**TASK GOAL:**
Could you restate the whole listing word for word?

Segment Start: DATA PROVIDED

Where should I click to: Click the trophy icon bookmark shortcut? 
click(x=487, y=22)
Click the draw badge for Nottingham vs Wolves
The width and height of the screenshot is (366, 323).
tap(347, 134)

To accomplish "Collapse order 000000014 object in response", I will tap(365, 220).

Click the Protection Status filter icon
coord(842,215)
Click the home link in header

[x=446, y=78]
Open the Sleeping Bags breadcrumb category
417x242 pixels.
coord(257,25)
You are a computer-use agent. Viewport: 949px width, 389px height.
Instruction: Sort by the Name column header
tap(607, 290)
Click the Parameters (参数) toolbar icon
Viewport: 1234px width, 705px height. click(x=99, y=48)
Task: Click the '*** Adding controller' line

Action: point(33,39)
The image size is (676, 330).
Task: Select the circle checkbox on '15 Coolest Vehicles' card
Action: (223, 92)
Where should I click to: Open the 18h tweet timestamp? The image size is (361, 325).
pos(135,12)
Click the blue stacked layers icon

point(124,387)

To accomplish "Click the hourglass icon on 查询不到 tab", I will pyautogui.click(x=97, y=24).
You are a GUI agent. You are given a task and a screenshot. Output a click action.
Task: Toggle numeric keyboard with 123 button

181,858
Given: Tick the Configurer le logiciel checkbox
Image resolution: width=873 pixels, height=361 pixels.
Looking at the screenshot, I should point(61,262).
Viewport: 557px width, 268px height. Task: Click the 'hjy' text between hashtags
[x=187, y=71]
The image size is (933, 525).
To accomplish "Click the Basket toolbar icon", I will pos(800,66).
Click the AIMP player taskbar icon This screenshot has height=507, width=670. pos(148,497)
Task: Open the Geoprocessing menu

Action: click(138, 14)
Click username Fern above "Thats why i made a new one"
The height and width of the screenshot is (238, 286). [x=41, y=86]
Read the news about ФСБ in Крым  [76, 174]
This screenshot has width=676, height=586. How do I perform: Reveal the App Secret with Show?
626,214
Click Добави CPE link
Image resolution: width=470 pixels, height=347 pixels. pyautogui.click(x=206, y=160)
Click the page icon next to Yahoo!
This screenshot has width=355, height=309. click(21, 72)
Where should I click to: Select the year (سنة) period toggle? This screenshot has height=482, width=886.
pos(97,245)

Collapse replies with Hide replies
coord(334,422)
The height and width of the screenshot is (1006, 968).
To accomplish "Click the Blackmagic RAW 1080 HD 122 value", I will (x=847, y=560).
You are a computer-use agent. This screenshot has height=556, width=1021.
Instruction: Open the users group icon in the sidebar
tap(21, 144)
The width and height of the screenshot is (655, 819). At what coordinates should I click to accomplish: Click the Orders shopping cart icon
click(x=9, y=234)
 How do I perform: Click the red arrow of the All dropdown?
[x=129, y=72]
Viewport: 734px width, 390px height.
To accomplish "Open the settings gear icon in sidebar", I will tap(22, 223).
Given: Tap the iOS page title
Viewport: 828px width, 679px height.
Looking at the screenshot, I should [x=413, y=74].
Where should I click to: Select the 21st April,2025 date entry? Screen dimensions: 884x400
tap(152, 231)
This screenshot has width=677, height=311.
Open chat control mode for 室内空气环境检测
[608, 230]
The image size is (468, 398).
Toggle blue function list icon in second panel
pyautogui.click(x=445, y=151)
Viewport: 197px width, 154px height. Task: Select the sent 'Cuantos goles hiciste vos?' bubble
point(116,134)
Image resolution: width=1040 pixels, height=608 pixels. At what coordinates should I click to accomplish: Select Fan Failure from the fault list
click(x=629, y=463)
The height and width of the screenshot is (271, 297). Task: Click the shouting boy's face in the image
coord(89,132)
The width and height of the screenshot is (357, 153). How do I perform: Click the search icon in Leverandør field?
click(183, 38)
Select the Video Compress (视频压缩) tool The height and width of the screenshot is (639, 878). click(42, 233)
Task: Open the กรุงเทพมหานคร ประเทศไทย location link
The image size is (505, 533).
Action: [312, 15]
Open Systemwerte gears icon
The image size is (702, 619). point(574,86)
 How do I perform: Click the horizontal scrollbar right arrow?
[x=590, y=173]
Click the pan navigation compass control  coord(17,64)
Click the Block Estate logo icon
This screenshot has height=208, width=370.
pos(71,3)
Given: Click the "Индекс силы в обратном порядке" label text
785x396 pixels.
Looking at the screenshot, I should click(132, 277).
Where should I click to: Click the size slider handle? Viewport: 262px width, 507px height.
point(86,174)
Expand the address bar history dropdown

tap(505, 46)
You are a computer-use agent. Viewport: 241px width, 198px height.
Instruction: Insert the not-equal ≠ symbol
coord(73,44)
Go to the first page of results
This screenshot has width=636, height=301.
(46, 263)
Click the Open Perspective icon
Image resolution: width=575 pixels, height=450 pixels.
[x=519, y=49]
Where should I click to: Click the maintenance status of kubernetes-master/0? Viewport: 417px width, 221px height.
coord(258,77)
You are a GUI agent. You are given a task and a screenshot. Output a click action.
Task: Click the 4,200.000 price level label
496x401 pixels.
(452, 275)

Segment End: DATA PROVIDED

**ANSWER SECTION:**
Where should I click to: Click the trophy icon bookmark shortcut? 
click(x=487, y=22)
Click the draw badge for Nottingham vs Wolves
The width and height of the screenshot is (366, 323).
tap(347, 134)

To accomplish "Collapse order 000000014 object in response", I will tap(365, 220).

Click the Protection Status filter icon
coord(842,215)
Click the home link in header

[x=446, y=78]
Open the Sleeping Bags breadcrumb category
417x242 pixels.
coord(257,25)
You are a computer-use agent. Viewport: 949px width, 389px height.
Instruction: Sort by the Name column header
tap(607, 290)
Click the Parameters (参数) toolbar icon
Viewport: 1234px width, 705px height. click(x=99, y=48)
Task: Click the '*** Adding controller' line

Action: point(33,39)
The image size is (676, 330).
Task: Select the circle checkbox on '15 Coolest Vehicles' card
Action: (223, 92)
Where should I click to: Open the 18h tweet timestamp? The image size is (361, 325).
pos(135,12)
Click the blue stacked layers icon

point(124,387)

To accomplish "Click the hourglass icon on 查询不到 tab", I will pyautogui.click(x=97, y=24).
You are a GUI agent. You are given a task and a screenshot. Output a click action.
Task: Toggle numeric keyboard with 123 button

181,858
Given: Tick the Configurer le logiciel checkbox
Image resolution: width=873 pixels, height=361 pixels.
Looking at the screenshot, I should point(61,262).
Viewport: 557px width, 268px height. Task: Click the 'hjy' text between hashtags
[x=187, y=71]
The image size is (933, 525).
To accomplish "Click the Basket toolbar icon", I will pos(800,66).
Click the AIMP player taskbar icon This screenshot has height=507, width=670. pos(148,497)
Task: Open the Geoprocessing menu

Action: click(138, 14)
Click username Fern above "Thats why i made a new one"
The height and width of the screenshot is (238, 286). [x=41, y=86]
Read the news about ФСБ in Крым  [76, 174]
This screenshot has width=676, height=586. How do I perform: Reveal the App Secret with Show?
626,214
Click Добави CPE link
Image resolution: width=470 pixels, height=347 pixels. pyautogui.click(x=206, y=160)
Click the page icon next to Yahoo!
This screenshot has width=355, height=309. click(21, 72)
Where should I click to: Select the year (سنة) period toggle? This screenshot has height=482, width=886.
pos(97,245)

Collapse replies with Hide replies
coord(334,422)
The height and width of the screenshot is (1006, 968).
To accomplish "Click the Blackmagic RAW 1080 HD 122 value", I will (x=847, y=560).
You are a computer-use agent. This screenshot has height=556, width=1021.
Instruction: Open the users group icon in the sidebar
tap(21, 144)
The width and height of the screenshot is (655, 819). At what coordinates should I click to accomplish: Click the Orders shopping cart icon
click(x=9, y=234)
 How do I perform: Click the red arrow of the All dropdown?
[x=129, y=72]
Viewport: 734px width, 390px height.
To accomplish "Open the settings gear icon in sidebar", I will tap(22, 223).
Given: Tap the iOS page title
Viewport: 828px width, 679px height.
Looking at the screenshot, I should [x=413, y=74].
Where should I click to: Select the 21st April,2025 date entry? Screen dimensions: 884x400
tap(152, 231)
This screenshot has width=677, height=311.
Open chat control mode for 室内空气环境检测
[608, 230]
The image size is (468, 398).
Toggle blue function list icon in second panel
pyautogui.click(x=445, y=151)
Viewport: 197px width, 154px height. Task: Select the sent 'Cuantos goles hiciste vos?' bubble
point(116,134)
Image resolution: width=1040 pixels, height=608 pixels. At what coordinates should I click to accomplish: Select Fan Failure from the fault list
click(x=629, y=463)
The height and width of the screenshot is (271, 297). Task: Click the shouting boy's face in the image
coord(89,132)
The width and height of the screenshot is (357, 153). How do I perform: Click the search icon in Leverandør field?
click(183, 38)
Select the Video Compress (视频压缩) tool The height and width of the screenshot is (639, 878). click(42, 233)
Task: Open the กรุงเทพมหานคร ประเทศไทย location link
The image size is (505, 533).
Action: [312, 15]
Open Systemwerte gears icon
The image size is (702, 619). point(574,86)
 How do I perform: Click the horizontal scrollbar right arrow?
[x=590, y=173]
Click the pan navigation compass control  coord(17,64)
Click the Block Estate logo icon
This screenshot has height=208, width=370.
pos(71,3)
Given: Click the "Индекс силы в обратном порядке" label text
785x396 pixels.
Looking at the screenshot, I should click(132, 277).
Where should I click to: Click the size slider handle? Viewport: 262px width, 507px height.
point(86,174)
Expand the address bar history dropdown

tap(505, 46)
You are a computer-use agent. Viewport: 241px width, 198px height.
Instruction: Insert the not-equal ≠ symbol
coord(73,44)
Go to the first page of results
This screenshot has width=636, height=301.
(46, 263)
Click the Open Perspective icon
Image resolution: width=575 pixels, height=450 pixels.
[x=519, y=49]
Where should I click to: Click the maintenance status of kubernetes-master/0? Viewport: 417px width, 221px height.
coord(258,77)
You are a GUI agent. You are given a task and a screenshot. Output a click action.
Task: Click the 4,200.000 price level label
496x401 pixels.
(452, 275)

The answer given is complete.